BEGIN Page text
Recommended Tracks: “Demon,” “Same Old Damage,” “Good Idea at the Time”
Artists You May Like: Phoenix, Two Door Cinema Club, Yot Club
The Wombats are back with the release of their EP, Is This What It Feels Like to Feel Like This? – and they’re stronger than ever. If this is your introduction to The Wombats, their most recent release is the tip of an indie-rock iceberg. The group’s discography spans 16 years, and includes their most recent LP (and 1st UK #1 album), Fix Yourself, Not The World, and 2015’s Glitterbug. During the 2010’s, a wave of listeners were introduced to the band via Glitterbug‘s “Greek Tragedy,” more recently, a 2nd wave via the TikTok-viral Oliver Nelson remix. As the band (and their audience) continues to grow, its sound evolves. On Is This What It Feels Like…, the band trades shimmering synths for rougher guitar riffs, making this their rawest material yet.
The opening track, “I Think My Mind Has Made Its Mind Up,” starts strong; frontman Matthew Murphy exclaiming, “Oh, welcome to the end!” Irony is fun! The song’s got grit, though it’s not the most memorable of the lineup. It’s followed by The Wombat’s newest single, “Dressed to Kill,” which features twisting lyrics like “Closer than a close shave / I want to be shaking in the shock wave.” About the single, Murphy says, “(It) is a slightly tongue in cheek song about getting prepared for an evening that will without a doubt go sideways, but attacking it with confidence nevertheless.”
END Page text
BEGIN Provided records
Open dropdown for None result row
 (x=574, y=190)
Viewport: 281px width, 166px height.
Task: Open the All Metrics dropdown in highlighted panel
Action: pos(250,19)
END Provided records
Problem to work on:
Please edit the review from "Artists You May" up to and including "rawest material yet.", replacing "Glitterbug" with "Glitter Bug".

Result below:
Artists You May Like: Phoenix, Two Door Cinema Club, Yot Club
The Wombats are back with the release of their EP, Is This What It Feels Like to Feel Like This? – and they’re stronger than ever. If this is your introduction to The Wombats, their most recent release is the tip of an indie-rock iceberg. The group’s discography spans 16 years, and includes their most recent LP (and 1st UK #1 album), Fix Yourself, Not The World, and 2015’s Glitter Bug. During the 2010’s, a wave of listeners were introduced to the band via Glitter Bug‘s “Greek Tragedy,” more recently, a 2nd wave via the TikTok-viral Oliver Nelson remix. As the band (and their audience) continues to grow, its sound evolves. On Is This What It Feels Like…, the band trades shimmering synths for rougher guitar riffs, making this their rawest material yet.